To recap, the several fixes proposed, from easier to harder to implement, are:

  1. Add a new hook to the Encoding standard that takes a token stream and returns the BOM's encoding, if any. This could then be used in both Encoding's decode and HTML's encoding sniffing algorithms. @domenic implemented this in jsdom (https://github.com/whatwg/html/issues/1910#issuecomment-254017369), and from a conversation on IRC he still considers it a valid solution for the specifications.
  2. Have Encoding's decode algorithm return a tuple of a token stream and an encoding, as proposed by @inexorabletash for example.
  3. Finally, @hsivonen proposes that decode takes an algorithm / state machine as an additional optional parameter, so that the sniffing for format-specific encoding declarations takes place at the same time as the BOM sniffing, in order to better match implementations.

While it's worth matching the internal behavior of implementations, any of these options would agree with the observable behavior. Furthermore, option 3 fails to take into account MIME Sniffing's algorithm to sniff a mislabeled feed, which should be implemented in parallel with HTML's encoding sniffing (though I haven't checked what actual browsers do).

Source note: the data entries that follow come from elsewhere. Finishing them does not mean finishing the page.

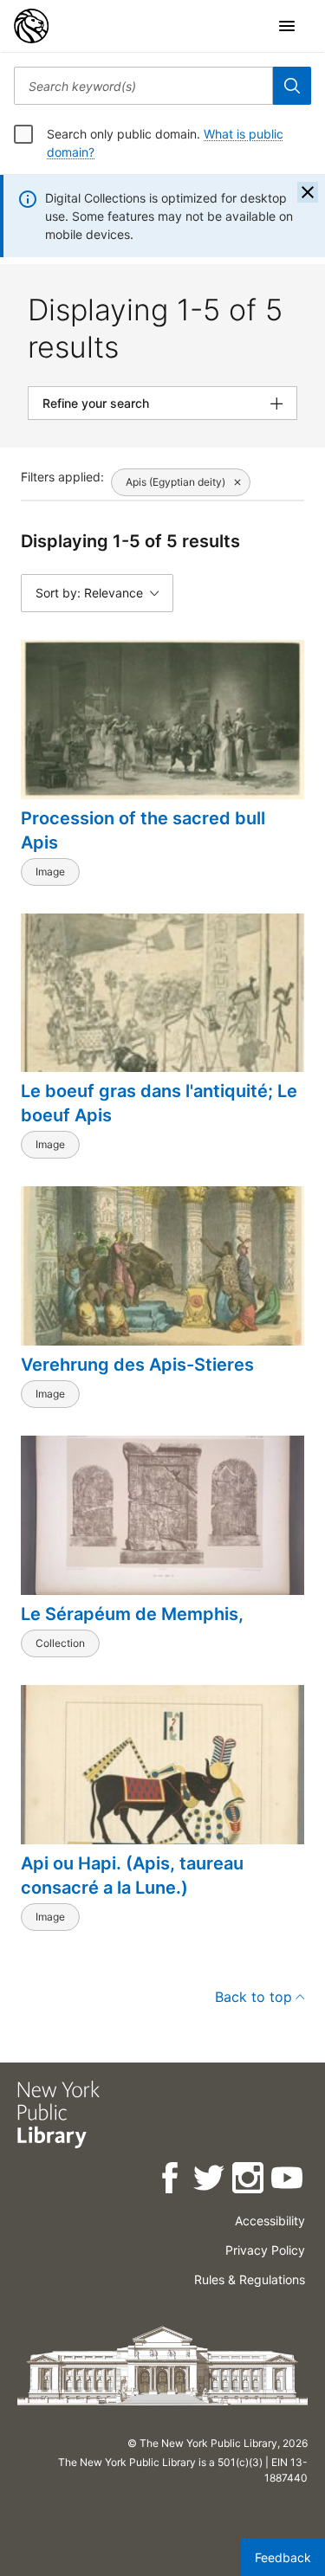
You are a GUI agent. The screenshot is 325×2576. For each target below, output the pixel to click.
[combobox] (143, 86)
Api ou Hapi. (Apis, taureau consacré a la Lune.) (132, 1875)
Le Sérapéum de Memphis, (132, 1614)
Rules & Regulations (249, 2279)
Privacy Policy (265, 2250)
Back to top (253, 1996)
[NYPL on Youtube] (288, 2180)
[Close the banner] (307, 192)
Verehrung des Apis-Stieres (137, 1364)
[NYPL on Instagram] (249, 2180)
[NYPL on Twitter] (210, 2180)
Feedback (283, 2557)
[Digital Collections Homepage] (31, 26)
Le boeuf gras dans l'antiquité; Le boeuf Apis (159, 1103)
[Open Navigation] (287, 26)
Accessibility (270, 2220)
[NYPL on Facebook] (171, 2180)
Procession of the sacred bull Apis (143, 830)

In any case, if a BOM is found, the encoding's confidence should be certain. While there is no real need to prevent user agents from changing the encoding while parsing, since the effective encoding would be identical, this helps make clear that there's no need to reparse.

I like 1. It adds some redundancy, but that's okay as these are legacy callers. New places would exclusively use UTF-8 anyway.

I'm working on PR's for fix # 1 which I'll be opening in a few days if no one disagrees. @inexorabletash? @hsivonen?